Problem to work on:
Pick out the lines below that include the string "computer".

Dataset excerpts:
== Segment start ==

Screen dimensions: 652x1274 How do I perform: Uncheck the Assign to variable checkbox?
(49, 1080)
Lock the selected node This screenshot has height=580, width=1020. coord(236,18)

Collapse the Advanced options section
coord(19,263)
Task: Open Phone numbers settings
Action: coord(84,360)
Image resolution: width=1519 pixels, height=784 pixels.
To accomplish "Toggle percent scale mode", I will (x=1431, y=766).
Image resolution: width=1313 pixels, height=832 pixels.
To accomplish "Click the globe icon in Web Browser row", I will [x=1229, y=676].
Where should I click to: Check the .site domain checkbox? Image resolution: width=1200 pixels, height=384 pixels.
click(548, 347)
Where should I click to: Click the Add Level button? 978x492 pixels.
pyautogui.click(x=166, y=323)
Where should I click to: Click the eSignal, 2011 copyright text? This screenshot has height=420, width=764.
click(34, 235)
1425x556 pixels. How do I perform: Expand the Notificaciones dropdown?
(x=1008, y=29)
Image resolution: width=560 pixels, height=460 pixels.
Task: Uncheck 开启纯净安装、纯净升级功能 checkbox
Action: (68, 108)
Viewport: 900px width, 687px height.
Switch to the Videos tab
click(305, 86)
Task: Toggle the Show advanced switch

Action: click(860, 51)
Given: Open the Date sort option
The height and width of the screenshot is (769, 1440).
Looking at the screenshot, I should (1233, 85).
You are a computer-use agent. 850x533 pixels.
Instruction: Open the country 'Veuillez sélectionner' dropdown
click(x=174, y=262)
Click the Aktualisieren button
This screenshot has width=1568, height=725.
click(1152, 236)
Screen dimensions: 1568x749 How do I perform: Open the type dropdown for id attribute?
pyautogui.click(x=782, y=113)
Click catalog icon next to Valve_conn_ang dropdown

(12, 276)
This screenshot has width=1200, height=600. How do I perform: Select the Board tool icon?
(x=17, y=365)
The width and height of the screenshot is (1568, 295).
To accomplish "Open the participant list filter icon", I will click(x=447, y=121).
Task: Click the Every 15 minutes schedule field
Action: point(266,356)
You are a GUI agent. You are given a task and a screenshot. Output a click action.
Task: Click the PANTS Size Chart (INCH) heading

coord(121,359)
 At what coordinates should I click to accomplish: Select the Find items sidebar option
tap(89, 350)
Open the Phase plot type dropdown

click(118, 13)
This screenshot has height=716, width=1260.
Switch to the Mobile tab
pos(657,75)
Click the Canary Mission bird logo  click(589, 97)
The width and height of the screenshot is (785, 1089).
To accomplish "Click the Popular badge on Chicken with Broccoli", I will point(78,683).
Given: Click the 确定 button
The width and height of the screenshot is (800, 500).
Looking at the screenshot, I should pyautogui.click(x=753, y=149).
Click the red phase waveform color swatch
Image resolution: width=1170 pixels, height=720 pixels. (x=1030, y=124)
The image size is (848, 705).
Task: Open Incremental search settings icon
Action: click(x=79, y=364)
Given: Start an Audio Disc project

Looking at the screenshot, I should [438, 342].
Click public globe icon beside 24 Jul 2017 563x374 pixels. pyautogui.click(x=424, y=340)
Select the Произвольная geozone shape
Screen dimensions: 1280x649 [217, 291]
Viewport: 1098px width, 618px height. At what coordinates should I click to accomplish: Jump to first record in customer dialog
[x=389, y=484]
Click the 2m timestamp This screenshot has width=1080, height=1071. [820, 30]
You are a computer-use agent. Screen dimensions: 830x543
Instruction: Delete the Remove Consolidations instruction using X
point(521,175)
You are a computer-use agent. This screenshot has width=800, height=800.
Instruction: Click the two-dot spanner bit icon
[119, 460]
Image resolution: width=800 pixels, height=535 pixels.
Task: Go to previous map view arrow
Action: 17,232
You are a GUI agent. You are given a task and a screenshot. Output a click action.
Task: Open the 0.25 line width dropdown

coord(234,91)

== Segment end ==

Answer to the exercise:
You are a computer-use agent. 850x533 pixels.
You are a computer-use agent. Screen dimensions: 830x543
You are a computer-use agent. This screenshot has width=800, height=800.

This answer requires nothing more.